**STATED PROBLEM:** Copy out the lines from the one containing "This screenshot has height=1080, width=1920. What" through the one containing "I want to click on Category", keeping them word for word.

Entries on target coordinates:
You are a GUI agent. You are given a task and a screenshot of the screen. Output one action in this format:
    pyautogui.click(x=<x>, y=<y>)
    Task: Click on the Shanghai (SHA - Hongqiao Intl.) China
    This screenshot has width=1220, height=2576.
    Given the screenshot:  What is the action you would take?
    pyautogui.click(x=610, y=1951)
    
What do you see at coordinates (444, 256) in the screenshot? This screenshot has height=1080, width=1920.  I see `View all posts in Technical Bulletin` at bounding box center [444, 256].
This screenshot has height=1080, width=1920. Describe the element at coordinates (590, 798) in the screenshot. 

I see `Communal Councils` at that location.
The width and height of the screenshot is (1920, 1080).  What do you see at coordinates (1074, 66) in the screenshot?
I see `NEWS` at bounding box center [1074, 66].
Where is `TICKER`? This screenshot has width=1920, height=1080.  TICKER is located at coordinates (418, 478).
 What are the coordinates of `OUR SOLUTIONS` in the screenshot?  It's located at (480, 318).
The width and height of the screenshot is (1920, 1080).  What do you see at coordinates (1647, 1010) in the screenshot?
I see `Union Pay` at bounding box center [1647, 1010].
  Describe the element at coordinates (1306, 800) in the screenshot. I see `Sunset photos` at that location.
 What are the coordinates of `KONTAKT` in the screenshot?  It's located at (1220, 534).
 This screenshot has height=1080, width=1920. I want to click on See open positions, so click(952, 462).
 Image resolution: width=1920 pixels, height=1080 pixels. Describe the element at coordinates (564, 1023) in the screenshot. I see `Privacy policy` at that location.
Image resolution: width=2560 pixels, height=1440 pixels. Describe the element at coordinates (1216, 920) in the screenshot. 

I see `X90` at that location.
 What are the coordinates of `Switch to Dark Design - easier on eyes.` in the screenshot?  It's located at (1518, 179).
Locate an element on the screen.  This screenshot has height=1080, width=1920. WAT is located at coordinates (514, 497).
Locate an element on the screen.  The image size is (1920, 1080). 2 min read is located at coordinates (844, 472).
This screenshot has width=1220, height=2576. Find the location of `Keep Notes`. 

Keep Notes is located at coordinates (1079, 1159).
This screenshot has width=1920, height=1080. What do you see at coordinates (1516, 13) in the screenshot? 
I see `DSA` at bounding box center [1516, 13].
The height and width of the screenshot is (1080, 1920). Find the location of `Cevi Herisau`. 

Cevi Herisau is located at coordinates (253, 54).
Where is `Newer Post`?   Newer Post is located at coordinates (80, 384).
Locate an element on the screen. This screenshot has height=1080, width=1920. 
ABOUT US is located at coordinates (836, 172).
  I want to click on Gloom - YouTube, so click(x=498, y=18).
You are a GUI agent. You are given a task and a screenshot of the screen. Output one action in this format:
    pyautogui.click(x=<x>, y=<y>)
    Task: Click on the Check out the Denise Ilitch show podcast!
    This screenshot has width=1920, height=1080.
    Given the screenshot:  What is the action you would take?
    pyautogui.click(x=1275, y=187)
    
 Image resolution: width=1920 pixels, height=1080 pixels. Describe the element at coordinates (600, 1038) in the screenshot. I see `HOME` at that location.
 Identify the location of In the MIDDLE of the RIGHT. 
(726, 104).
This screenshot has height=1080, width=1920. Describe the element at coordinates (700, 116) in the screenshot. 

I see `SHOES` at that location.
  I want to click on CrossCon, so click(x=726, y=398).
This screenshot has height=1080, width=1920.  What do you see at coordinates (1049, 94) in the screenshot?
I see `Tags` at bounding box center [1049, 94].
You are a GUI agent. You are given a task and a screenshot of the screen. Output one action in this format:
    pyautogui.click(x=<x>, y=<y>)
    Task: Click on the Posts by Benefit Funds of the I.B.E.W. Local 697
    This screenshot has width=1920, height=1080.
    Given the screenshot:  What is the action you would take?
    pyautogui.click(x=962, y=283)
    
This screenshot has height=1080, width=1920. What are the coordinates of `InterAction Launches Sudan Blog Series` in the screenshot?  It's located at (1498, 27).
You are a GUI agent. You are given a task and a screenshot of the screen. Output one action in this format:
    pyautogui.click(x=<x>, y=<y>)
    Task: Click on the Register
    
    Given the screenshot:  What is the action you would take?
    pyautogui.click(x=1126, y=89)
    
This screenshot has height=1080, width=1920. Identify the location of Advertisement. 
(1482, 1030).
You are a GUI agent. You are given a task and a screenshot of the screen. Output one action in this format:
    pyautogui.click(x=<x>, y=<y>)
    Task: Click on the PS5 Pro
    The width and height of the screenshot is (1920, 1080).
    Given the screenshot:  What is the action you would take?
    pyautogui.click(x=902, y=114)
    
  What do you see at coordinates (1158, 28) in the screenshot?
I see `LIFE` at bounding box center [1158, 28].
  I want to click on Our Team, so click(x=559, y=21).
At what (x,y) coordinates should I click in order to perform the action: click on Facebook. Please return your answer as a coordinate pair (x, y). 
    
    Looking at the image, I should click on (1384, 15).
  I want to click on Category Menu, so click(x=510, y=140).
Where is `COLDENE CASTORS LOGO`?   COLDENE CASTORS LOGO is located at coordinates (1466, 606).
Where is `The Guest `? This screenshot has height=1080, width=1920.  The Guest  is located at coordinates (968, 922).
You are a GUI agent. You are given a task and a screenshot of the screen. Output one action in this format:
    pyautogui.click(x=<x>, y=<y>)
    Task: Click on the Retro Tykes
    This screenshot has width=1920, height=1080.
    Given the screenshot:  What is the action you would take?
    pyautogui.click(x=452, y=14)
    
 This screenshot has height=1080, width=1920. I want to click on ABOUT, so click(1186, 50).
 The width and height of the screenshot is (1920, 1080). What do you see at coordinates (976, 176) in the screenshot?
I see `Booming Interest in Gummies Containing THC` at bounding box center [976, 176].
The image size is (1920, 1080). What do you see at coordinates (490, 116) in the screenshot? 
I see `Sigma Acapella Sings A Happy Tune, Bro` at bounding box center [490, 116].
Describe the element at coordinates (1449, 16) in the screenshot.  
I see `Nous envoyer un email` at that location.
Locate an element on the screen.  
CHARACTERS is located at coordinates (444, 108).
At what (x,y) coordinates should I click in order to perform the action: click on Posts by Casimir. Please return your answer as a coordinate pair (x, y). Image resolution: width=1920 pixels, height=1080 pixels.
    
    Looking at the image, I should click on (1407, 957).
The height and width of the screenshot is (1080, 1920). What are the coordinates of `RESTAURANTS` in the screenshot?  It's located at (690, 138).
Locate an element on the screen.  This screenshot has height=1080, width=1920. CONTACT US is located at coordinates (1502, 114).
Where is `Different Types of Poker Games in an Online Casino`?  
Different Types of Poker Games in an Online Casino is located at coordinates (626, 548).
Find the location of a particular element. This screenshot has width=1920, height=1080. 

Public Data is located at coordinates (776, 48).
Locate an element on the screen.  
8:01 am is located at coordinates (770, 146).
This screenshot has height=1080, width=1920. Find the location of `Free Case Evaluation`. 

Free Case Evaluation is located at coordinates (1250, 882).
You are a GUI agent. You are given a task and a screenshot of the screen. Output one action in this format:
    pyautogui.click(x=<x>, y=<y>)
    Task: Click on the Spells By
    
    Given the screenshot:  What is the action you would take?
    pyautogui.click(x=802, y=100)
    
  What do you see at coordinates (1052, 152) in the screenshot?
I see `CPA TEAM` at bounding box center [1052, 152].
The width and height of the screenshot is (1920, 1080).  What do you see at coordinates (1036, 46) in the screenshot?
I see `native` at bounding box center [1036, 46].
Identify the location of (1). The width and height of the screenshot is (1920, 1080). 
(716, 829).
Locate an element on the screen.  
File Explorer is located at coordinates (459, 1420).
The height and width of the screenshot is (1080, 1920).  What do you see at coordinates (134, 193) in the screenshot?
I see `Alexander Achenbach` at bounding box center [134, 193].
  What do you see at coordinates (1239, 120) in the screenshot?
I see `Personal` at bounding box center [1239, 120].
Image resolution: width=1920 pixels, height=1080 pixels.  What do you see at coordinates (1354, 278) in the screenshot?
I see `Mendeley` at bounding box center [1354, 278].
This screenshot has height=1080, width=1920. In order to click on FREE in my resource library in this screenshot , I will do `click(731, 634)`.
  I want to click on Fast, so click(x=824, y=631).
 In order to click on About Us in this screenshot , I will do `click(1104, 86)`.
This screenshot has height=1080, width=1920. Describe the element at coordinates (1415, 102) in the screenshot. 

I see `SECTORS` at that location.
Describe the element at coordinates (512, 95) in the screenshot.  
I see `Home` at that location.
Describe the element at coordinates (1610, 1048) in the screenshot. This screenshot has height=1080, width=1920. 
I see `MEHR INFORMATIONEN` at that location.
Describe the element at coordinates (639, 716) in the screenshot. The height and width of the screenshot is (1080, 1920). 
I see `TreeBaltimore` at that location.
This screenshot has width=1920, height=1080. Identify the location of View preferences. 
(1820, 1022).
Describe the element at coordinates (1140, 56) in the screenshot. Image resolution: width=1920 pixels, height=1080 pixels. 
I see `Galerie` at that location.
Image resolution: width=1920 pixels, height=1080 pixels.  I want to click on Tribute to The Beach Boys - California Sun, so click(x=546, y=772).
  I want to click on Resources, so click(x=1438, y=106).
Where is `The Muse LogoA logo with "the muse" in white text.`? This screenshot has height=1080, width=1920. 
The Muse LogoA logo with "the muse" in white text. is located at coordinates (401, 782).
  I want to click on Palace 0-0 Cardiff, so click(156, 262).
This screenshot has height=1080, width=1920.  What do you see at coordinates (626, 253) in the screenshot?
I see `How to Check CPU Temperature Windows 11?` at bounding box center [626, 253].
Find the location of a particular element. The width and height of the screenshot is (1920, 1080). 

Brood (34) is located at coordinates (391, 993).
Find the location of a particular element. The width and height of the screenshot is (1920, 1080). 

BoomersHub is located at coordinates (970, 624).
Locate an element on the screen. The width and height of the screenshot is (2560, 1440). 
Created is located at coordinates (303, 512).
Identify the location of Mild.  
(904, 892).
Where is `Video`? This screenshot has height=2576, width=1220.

**COMPLETE ANSWER:**
This screenshot has height=1080, width=1920. What are the coordinates of `InterAction Launches Sudan Blog Series` in the screenshot?  It's located at (1498, 27).
You are a GUI agent. You are given a task and a screenshot of the screen. Output one action in this format:
    pyautogui.click(x=<x>, y=<y>)
    Task: Click on the Register
    
    Given the screenshot:  What is the action you would take?
    pyautogui.click(x=1126, y=89)
    
This screenshot has height=1080, width=1920. Identify the location of Advertisement. 
(1482, 1030).
You are a GUI agent. You are given a task and a screenshot of the screen. Output one action in this format:
    pyautogui.click(x=<x>, y=<y>)
    Task: Click on the PS5 Pro
    The width and height of the screenshot is (1920, 1080).
    Given the screenshot:  What is the action you would take?
    pyautogui.click(x=902, y=114)
    
  What do you see at coordinates (1158, 28) in the screenshot?
I see `LIFE` at bounding box center [1158, 28].
  I want to click on Our Team, so click(x=559, y=21).
At what (x,y) coordinates should I click in order to perform the action: click on Facebook. Please return your answer as a coordinate pair (x, y). 
    
    Looking at the image, I should click on (1384, 15).
  I want to click on Category Menu, so click(x=510, y=140).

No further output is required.